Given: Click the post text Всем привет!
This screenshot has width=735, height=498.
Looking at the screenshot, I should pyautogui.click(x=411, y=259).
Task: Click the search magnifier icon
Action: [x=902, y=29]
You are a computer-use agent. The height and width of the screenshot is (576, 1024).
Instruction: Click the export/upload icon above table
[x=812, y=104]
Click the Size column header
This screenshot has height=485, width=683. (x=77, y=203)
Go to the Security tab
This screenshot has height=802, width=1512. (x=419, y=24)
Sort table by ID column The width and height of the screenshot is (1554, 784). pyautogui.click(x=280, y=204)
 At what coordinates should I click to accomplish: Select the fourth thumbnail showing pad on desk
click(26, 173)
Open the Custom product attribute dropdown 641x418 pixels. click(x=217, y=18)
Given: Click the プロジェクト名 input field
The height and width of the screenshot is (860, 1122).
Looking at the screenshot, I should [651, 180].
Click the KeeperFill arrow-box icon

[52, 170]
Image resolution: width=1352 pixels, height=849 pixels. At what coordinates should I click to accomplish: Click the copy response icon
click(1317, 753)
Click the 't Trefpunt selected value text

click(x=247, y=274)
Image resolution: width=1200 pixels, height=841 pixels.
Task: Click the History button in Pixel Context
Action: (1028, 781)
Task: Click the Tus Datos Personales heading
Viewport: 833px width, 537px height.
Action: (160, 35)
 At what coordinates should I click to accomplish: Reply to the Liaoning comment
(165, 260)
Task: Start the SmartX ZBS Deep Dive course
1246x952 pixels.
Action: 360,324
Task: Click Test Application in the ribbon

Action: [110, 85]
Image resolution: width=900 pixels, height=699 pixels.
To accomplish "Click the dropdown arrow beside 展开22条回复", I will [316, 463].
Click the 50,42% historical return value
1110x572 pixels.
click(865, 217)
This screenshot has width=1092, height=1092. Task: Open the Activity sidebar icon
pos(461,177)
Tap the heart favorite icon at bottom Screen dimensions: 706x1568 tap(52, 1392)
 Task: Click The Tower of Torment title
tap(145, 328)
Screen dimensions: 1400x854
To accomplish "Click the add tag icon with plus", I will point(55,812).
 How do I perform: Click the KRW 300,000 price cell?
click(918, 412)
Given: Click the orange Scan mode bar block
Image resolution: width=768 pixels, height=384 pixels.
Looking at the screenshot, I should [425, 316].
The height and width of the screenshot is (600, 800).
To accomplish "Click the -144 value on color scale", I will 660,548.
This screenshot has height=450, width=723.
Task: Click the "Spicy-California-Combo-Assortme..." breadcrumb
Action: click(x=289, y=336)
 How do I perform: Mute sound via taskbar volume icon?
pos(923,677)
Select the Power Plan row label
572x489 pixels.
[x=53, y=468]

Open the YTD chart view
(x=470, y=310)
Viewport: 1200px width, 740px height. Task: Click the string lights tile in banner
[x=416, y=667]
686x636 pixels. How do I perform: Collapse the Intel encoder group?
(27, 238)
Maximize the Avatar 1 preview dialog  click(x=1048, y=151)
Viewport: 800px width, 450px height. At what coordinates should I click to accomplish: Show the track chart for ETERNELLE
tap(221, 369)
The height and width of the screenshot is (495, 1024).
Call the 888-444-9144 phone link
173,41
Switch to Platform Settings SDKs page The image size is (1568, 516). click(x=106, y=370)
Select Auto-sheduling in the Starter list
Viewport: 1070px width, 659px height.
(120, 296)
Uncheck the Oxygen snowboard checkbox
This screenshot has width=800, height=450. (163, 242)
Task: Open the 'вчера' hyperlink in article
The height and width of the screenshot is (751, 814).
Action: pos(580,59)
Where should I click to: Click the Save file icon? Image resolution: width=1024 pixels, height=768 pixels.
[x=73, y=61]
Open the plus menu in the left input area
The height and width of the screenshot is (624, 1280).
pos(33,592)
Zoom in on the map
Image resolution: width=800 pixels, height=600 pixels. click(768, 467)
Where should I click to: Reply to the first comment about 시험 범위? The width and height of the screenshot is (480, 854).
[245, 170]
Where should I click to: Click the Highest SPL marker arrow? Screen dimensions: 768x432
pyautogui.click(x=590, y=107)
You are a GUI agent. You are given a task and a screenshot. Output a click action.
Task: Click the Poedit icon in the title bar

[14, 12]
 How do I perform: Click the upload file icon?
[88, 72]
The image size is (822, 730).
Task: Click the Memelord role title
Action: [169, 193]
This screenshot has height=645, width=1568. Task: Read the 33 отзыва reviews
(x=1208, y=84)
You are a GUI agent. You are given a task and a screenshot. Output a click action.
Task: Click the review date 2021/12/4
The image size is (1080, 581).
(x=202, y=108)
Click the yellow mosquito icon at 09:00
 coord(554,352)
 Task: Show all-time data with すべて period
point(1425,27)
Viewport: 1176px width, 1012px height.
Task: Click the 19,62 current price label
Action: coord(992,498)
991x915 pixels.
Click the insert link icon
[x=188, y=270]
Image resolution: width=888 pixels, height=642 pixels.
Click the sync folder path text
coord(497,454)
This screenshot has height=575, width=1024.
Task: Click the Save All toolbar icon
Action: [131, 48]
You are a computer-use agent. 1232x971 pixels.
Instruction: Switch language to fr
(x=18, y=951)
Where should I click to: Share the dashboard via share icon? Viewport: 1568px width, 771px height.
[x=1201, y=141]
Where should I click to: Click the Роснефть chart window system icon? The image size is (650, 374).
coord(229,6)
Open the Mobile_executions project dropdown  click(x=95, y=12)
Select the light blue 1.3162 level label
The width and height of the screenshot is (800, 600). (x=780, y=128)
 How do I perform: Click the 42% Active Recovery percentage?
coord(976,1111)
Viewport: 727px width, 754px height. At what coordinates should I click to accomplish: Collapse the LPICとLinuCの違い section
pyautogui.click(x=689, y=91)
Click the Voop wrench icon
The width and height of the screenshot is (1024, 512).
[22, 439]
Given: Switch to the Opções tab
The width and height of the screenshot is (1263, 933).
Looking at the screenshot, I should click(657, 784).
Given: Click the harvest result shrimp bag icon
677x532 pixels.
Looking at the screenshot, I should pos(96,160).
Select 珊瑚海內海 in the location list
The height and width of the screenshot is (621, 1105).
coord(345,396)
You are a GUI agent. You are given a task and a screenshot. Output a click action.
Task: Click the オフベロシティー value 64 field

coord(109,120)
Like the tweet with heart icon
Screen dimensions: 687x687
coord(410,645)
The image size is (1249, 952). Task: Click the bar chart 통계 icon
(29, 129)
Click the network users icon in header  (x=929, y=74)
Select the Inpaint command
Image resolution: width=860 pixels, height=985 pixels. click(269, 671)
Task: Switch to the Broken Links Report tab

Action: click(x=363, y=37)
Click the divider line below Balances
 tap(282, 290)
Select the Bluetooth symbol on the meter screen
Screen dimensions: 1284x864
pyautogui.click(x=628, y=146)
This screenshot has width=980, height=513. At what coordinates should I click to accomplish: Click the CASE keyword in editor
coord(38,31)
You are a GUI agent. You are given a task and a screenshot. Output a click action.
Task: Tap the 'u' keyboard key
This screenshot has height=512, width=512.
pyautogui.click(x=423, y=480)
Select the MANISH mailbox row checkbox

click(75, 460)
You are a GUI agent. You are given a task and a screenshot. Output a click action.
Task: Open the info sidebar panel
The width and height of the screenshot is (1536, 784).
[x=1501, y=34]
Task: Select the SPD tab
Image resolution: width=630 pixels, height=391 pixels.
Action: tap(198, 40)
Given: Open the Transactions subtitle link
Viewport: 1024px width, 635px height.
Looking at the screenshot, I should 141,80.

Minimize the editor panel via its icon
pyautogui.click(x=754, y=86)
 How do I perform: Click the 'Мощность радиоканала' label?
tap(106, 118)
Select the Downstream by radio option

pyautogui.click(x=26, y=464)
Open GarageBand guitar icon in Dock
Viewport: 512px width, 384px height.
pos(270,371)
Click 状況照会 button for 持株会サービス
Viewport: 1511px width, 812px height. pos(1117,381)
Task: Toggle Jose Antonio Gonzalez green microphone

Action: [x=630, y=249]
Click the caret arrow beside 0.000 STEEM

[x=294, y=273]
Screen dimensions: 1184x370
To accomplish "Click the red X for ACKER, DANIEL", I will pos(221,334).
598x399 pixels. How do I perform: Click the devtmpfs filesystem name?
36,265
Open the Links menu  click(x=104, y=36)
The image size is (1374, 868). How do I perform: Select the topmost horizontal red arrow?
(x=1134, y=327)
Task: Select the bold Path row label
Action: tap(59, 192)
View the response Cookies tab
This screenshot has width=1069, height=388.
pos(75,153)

Task directions ▸ Copy all lines from the material that hold "computer".

Answer space ▸
You are a computer-use agent. The height and width of the screenshot is (576, 1024).
You are a computer-use agent. 1232x971 pixels.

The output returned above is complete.